Requirement of the CIO

It is the direct task of the CIO to ensure that he is fully competent in both technical and business expertise. Unless he or she has the obvious problems described in the following paragraphs, it is his or her responsibility to meet the challenge.

Lack of FOT

It can be expressed either in extremely low rates for positions, or in a shortage that does not allow hiring and/or retaining experienced specialists with a broad outlook, but only enough for juniors.

I've encountered a situation where a company's HR department decided that the market was unfair and that the salary ceiling for IT employees would be what HRD wanted it to be. This led to the fact that the entire previous IT team scattered from under such a ceiling, and junas who were not hired by other companies were hastily hired for these positions. How do you think this affected the bottom line? The company saved money on FTP, but then paid triple the price in results.

Change the staffing strategy

If there is no one to work with, the result will be difficult to achieve. Obviously, one should not go to the other extreme in the form of wasting resources either. but the minimum necessary resource with competences should be there. And the task of the CIO is to outline it and show it to the PM for joint decision-making.

And now for the fun part :)

What is the first thing to do?

According to the fundamentals of management science, in order for an employee to perform a task, the manager must:

  • Clearly formulate the task and the criteria for its solution
  • Ensure that the employee has correctly understood the essence of the task
  • Ensure that the employee has sufficient material and labour resources to complete the task
  • Ensure that the employee has sufficient knowledge to complete the task or knows where to obtain the missing knowledge.
  • Ensure that the employee has enough time to complete the task 
  • Ensure that the employee has enough time to complete the task

In addition, you can also familiarise yourself with the employee's sequence of activities and work plan. And do this regularly, for example, to monitor progress.

The same thing works in our case:

  • First of all, make sure that you yourself understand what digitalisation tasks you want to achieve in the company. And how you will realise that your tasks have been achieved. If you lack the competences or experience to do this, contact experts who can help you.
  • Next, you need to formulate an IT strategy for the company. To do this, you must have a business development strategy at all, because the IT strategy must be aligned with it. If you don't have an understanding of how to do this, ask the experts. I'm going to say a bit of a red flag here, but actually your business IT strategy should not depend on your CIO. The CIO is responsible for implementing it, but doesn't necessarily shape it.

Then you need to make sure that your CIO has the technical, organisational, personal skills and experience to implement that IT strategy.
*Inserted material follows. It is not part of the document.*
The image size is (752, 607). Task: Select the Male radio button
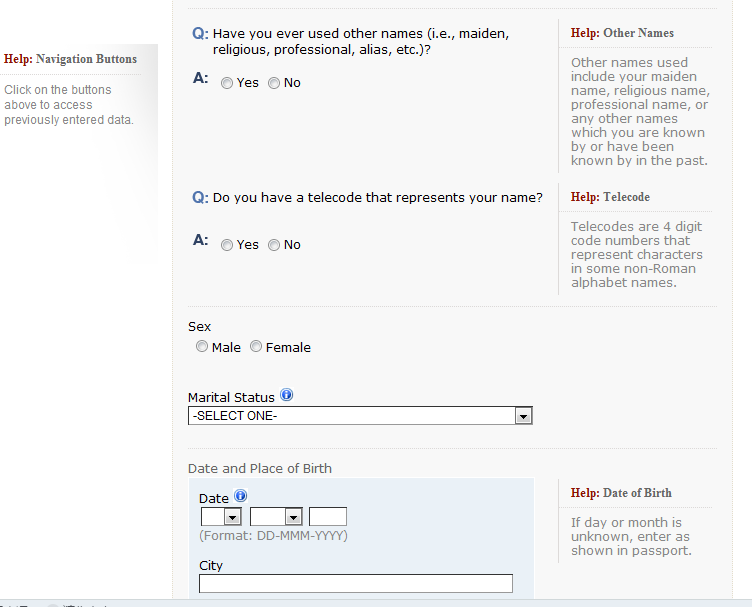coord(202,347)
And if not, decide whether to teach or change.

And then, together with the CIO at the stage of forming the resource plan, organisational structure, requirements to IT competences, make a decision on the compliance of the current IT teams or individual employees with this plan. And if there are problems with compliance, then either develop or change.

So, already answering the question in the title of the article:

  • First form the IT strategy (change it if necessary)
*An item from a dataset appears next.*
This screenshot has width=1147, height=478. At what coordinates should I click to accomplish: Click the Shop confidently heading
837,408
Then we build in a suitable IT director (if necessary, we change it).

  • And then structure the team (possibly with some changes).
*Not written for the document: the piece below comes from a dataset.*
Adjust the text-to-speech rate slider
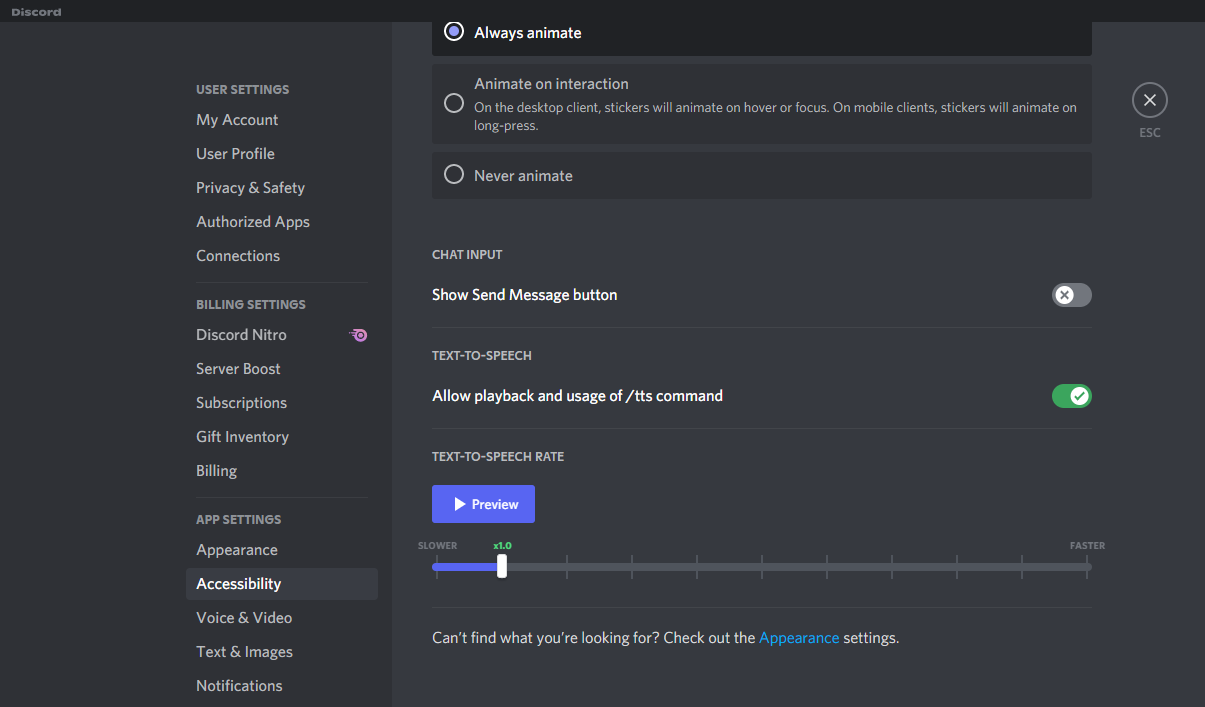This screenshot has width=1205, height=707. coord(501,565)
In the tables above I didn't aim to reveal absolutely all the reasons why the IT function may fail to fulfill its duties and meet the expectations of the company's management, they are many times more than the ones I gave as an example. I just wanted to show that more often than not, your CIO needs help and support in solving the company's tasks. And if you give IT leaders this support for the sake of joint future achievements, you may not have to change them.

Therefore, before you start changes, think whether you have correctly identified the cause and whether you are solving the problem at the moment.

As the saying goes, «The main thing in the process of investigation is not to go out on your own».